Adequate descriptions of the interventions. The general instructional strategies
used in each of the interventions should be clearly described. The amount of
training provided to teachers, as well as the level of ongoing support for
implementation should also be clearly described. The total hours of intervention
in each condition should also be well documented, and the instructional group
size should be specified. In general, it is desirable to include all information
necessary for the reader to understand the conditions under which each
?
intervention was implemented.
?
•
?
Observations of fidelity of implementation. In order to establish whether
differences in reading growth produced by two different interventions are due to
the type of intervention provided and not to differences in the quality with which
the two interventions were implemented, some kind of systematic observations of
instructional fidelity must be provided. Ideally, these observations will provide a
quantitative estimate of the extent to which teachers in each condition
implemented the instructional protocol in the way it was designed to be
implemented.
•
?
Reliable and valid measures of reading growth. It is critical to have measures of
reading skill both before and after implementation of the intervention. As a
minimum, all studies of this type should report FCAT Sunshine State Standards
(SSS) and Developmental Scale Scores (DSS) scores in the year prior to the
intervention as a pretest, and FCAT SSS and DSS scores in the year following
(or during) the intervention as a post test. The pretest scores are necessary to
determine that random assignment has produced experimental groups that were
equivalent to one another in reading skill before the interventions began. In
addition to FCAT reading scores, it is desirable to include other relevant reading
measures. Two possible candidates are the Oral Reading Fluency passages
and the Maze Tests developed by the Florida Center for Reading Research
(FCRR), and available to all districts free of charge. The more measures that
can be taken of reading growth, the richer will be the description of the range of
effects of the interventions being studied.
•
?
Adequate characterization of sample. A thorough description of the students
participating in the study should be provided. At the minimum, the percent of
students qualifying for free or reduced price lunch, percent minorities (African
American, Hispanic), and percent of students who are English language learners
(ELL) should be provided separately for students in each of the experimental
groups.
•
?
Appropriate statistical analysis. Most experiments of interventions in middle and
high school will involve interventions delivered in groups of students. Data
analysis procedures should take account of the nested, hierarchical structure of
this type of experiment (students are nested within instructional groups and
instructional groups are nested within schools), in order to form appropriate
estimates of standard errors. It is also desirable to determine if interventions are
equally effective for students entering with different levels of pre-intervention
reading skills. Designs with sufficient power to test reading level x intervention
interactions are especially encouraged. At the very least, some attempts should
be made to determine if interventions are differentially effective depending on
students’ entering level of reading ability.
II)
Quasi-experiments involving comparison of non-randomly assigned groups
•
?
If it is not possible to conduct a true experiment, a well designed quasi-
experimental study can also provide useful information about both the amount of
growth students experience under well specified conditions, and whether that
growth is greater under some conditions than others. Quasi-experiments differ
from true experiments primarily in the fact that the students are not randomly
assigned to different interventions in the study, or to the experimental vs. the
control group. The basic strategy in a quasi-experimental design involving a
treatment and a control group is to identify a group of students as similar to the
students in the experimental group as possible to use as the control group.

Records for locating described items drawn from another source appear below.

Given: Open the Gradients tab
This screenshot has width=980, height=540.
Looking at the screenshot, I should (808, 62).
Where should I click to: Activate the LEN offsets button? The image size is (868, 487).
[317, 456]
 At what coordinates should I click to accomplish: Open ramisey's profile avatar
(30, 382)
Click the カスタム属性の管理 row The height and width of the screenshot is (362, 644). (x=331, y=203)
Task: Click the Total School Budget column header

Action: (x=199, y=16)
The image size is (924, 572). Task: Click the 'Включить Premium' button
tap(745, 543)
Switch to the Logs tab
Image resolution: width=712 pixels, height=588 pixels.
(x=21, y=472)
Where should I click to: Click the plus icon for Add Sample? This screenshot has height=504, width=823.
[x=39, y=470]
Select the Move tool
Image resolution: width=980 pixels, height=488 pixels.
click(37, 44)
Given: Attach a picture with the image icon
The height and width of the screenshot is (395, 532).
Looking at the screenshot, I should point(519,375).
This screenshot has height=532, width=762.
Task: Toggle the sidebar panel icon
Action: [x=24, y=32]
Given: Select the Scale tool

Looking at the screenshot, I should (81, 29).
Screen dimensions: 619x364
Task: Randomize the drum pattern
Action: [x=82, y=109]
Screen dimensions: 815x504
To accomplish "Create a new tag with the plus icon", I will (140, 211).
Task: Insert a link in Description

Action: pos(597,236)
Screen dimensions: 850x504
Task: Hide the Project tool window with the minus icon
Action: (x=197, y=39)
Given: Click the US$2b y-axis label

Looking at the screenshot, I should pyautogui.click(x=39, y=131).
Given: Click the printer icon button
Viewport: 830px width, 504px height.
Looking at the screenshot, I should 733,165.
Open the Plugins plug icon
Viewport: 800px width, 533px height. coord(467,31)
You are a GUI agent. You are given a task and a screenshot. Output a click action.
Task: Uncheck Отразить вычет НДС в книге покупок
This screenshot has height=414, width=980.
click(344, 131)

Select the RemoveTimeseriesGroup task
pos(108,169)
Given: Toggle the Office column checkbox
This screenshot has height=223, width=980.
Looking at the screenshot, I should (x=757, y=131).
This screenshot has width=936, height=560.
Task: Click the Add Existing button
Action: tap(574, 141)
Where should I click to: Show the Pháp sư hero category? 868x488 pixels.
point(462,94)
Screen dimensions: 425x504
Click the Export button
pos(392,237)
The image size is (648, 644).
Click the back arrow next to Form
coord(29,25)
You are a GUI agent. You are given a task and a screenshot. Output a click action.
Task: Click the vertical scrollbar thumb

Ideally, these students should be attending the same school, should have the
same beginning reading skills, and should receive the same types of non
intervention instruction as students in the experimental groups. Sometimes
contrast groups are taken from different schools that have the same general level
of academic achievement outcomes as the school in which the intervention is
implemented. In other cases, “historical control groups” are used in which
students who receive the intervention are compared to a group of students who
attended the same school the year before the intervention being studied became
available. Historical control groups are feasible in Florida schools because of the
availability of FCAT reading data over multiple years in the same schools. In
constructing these quasi-experimental contrast groups, the main goal is to
identify a group whose only known difference from the students receiving the
intervention is that they did not receive the intervention.
•
?
The same considerations in terms of sample size, description of interventions,
fidelity observations, measures of reading growth, and characterization of the
sample apply to quasi-experimental designs as apply to true experiments. Data
analysis strategies might differ slightly because the control group, who did not
receive the intervention, will have a different group structure than the students
who did receive the intervention.
III)
Studies that evaluate the impact of a single intervention without a control
group
•
?
The purpose of this type of study is to carefully establish the amount of growth in
specific reading skills that occurred when students received a given amount of
instruction following a well described instructional plan. The goal of this type of
study is to provide district and school decision makers with an estimate of the
amount of growth in reading skills they can expect from a specific type of
intervention if it is implemented under similar conditions as those described in the
study. This type of study should be proposed if the district does not have the
capacity to conduct a study involving random assignment to treatment and
control groups, or if formation of a quasi-experimental comparison group is not
feasible. Districts can use the methodology described here to more fully
document the effectiveness of an intervention they are currently using, or are
investigating for broad use, than would otherwise be possible. The important
conditions for this type of study include:
•
?
Adequate descriptions of the intervention. The instructional strategies or
intervention program that is being studied should be clearly and fully described.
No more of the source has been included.